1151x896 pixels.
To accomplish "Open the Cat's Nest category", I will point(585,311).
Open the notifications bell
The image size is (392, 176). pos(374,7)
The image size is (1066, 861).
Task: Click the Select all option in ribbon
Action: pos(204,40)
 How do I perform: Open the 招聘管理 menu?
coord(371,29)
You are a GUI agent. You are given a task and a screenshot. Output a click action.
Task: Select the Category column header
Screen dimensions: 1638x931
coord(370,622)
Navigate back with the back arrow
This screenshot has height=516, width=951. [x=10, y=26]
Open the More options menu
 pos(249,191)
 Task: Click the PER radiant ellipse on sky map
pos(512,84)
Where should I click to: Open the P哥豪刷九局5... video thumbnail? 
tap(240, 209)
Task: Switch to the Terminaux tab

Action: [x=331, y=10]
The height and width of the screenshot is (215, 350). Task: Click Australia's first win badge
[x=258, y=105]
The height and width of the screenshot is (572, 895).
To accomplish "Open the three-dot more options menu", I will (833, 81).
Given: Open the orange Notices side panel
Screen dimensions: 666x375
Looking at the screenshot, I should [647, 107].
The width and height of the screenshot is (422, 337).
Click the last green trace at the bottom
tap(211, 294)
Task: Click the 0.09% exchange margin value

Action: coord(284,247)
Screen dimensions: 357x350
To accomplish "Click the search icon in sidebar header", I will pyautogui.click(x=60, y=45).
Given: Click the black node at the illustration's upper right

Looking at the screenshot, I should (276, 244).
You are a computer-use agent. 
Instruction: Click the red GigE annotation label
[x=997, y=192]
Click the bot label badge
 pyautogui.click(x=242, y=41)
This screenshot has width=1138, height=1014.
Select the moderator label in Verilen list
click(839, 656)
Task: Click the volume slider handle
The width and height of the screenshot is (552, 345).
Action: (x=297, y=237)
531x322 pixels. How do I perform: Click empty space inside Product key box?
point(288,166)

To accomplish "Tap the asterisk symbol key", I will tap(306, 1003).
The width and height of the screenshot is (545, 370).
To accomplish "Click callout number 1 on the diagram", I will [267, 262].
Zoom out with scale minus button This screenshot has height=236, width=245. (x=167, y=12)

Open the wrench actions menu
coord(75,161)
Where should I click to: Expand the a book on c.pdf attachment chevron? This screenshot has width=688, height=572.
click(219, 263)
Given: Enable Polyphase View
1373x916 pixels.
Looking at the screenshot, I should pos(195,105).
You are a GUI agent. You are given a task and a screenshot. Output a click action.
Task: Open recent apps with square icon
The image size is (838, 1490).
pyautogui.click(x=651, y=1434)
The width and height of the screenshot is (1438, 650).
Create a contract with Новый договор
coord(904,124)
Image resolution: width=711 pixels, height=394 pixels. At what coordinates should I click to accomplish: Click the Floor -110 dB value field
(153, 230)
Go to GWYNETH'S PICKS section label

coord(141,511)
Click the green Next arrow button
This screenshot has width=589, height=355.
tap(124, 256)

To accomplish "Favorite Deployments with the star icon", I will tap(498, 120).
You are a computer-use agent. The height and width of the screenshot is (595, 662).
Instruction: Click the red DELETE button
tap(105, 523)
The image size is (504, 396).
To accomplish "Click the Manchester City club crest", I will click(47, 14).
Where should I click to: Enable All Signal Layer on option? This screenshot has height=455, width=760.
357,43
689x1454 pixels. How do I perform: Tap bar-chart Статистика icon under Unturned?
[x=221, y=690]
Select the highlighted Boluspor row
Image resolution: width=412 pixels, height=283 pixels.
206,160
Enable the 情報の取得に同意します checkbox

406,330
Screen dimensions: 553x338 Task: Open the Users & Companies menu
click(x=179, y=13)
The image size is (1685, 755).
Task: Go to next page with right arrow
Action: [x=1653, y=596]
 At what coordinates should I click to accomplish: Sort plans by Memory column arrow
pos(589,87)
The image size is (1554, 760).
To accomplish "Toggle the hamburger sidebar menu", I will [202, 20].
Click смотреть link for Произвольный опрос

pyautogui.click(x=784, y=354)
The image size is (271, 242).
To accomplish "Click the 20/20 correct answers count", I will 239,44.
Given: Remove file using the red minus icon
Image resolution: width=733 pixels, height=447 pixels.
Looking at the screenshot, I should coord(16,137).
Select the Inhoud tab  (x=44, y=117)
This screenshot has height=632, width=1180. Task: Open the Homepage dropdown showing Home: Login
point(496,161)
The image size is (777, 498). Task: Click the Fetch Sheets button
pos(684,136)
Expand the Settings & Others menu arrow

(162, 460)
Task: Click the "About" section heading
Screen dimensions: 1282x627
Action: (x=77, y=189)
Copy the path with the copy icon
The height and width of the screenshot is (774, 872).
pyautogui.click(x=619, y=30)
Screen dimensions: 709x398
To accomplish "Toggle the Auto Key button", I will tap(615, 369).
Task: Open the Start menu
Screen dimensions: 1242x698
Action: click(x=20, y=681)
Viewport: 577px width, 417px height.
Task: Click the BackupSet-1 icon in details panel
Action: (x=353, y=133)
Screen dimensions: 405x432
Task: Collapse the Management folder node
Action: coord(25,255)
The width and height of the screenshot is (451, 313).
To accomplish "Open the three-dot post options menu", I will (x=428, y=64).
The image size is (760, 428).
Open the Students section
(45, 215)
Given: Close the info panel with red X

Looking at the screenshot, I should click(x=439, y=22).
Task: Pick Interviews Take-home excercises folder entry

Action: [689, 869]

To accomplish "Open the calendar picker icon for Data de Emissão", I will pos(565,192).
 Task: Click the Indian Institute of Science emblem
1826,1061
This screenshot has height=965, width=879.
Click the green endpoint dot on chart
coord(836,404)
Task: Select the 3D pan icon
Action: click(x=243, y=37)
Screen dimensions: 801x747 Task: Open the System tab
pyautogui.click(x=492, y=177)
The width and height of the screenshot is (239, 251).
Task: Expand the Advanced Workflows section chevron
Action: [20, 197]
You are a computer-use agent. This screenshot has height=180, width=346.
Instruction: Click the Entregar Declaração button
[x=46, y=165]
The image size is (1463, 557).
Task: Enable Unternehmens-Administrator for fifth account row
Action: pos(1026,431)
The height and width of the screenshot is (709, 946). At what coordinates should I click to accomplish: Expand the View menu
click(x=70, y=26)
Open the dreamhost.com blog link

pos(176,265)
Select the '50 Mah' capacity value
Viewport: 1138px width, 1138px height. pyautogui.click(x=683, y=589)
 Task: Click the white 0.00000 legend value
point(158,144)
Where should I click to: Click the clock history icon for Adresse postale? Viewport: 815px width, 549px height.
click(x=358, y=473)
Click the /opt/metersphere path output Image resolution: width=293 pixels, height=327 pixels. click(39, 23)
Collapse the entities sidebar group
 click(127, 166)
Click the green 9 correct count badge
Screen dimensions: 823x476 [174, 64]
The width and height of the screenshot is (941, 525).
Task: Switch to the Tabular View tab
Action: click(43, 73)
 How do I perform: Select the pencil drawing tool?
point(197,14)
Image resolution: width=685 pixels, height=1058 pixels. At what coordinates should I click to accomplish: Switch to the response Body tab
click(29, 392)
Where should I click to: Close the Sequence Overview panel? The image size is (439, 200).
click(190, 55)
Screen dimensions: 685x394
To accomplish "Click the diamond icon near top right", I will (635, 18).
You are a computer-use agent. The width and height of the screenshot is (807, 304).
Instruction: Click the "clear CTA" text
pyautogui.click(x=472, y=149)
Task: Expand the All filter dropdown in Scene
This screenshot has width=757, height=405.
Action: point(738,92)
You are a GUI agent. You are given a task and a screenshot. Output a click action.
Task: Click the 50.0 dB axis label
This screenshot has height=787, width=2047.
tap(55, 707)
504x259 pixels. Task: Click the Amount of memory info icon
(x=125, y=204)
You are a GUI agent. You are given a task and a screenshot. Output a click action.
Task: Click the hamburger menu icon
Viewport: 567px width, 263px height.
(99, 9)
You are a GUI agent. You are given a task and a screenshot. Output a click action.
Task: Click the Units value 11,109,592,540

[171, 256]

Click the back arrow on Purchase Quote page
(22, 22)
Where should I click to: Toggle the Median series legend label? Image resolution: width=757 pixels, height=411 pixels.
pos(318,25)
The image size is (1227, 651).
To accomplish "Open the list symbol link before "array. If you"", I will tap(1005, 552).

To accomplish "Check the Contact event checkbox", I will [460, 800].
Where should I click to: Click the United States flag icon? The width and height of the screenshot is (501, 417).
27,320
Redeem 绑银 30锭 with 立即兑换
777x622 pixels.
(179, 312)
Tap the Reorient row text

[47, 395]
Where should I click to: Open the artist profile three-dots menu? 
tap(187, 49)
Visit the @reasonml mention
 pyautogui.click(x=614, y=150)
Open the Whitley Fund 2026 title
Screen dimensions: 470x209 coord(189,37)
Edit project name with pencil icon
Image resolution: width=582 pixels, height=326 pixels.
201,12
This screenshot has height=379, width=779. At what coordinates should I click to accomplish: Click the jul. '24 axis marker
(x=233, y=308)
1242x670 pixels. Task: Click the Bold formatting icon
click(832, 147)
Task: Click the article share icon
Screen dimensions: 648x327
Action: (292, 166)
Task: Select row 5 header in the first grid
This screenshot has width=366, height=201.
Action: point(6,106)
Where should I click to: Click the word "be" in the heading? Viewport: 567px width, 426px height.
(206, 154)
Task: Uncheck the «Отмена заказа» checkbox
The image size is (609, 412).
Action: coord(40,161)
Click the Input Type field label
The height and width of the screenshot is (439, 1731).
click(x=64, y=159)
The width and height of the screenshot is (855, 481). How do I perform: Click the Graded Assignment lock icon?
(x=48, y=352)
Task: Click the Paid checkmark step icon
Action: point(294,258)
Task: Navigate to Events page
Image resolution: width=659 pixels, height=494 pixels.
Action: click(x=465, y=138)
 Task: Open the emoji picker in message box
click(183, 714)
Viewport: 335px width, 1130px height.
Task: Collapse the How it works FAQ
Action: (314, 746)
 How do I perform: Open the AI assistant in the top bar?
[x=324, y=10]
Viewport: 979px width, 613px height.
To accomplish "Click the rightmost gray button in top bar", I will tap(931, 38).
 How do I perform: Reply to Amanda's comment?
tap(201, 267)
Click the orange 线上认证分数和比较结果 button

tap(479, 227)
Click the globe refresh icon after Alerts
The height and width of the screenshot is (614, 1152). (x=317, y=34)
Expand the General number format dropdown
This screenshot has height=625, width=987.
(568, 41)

Goal of the exercise: Show every line in the entries above that contains the string "number".

Solution to the problem:
To accomplish "Click callout number 1 on the diagram", I will [267, 262].
Expand the General number format dropdown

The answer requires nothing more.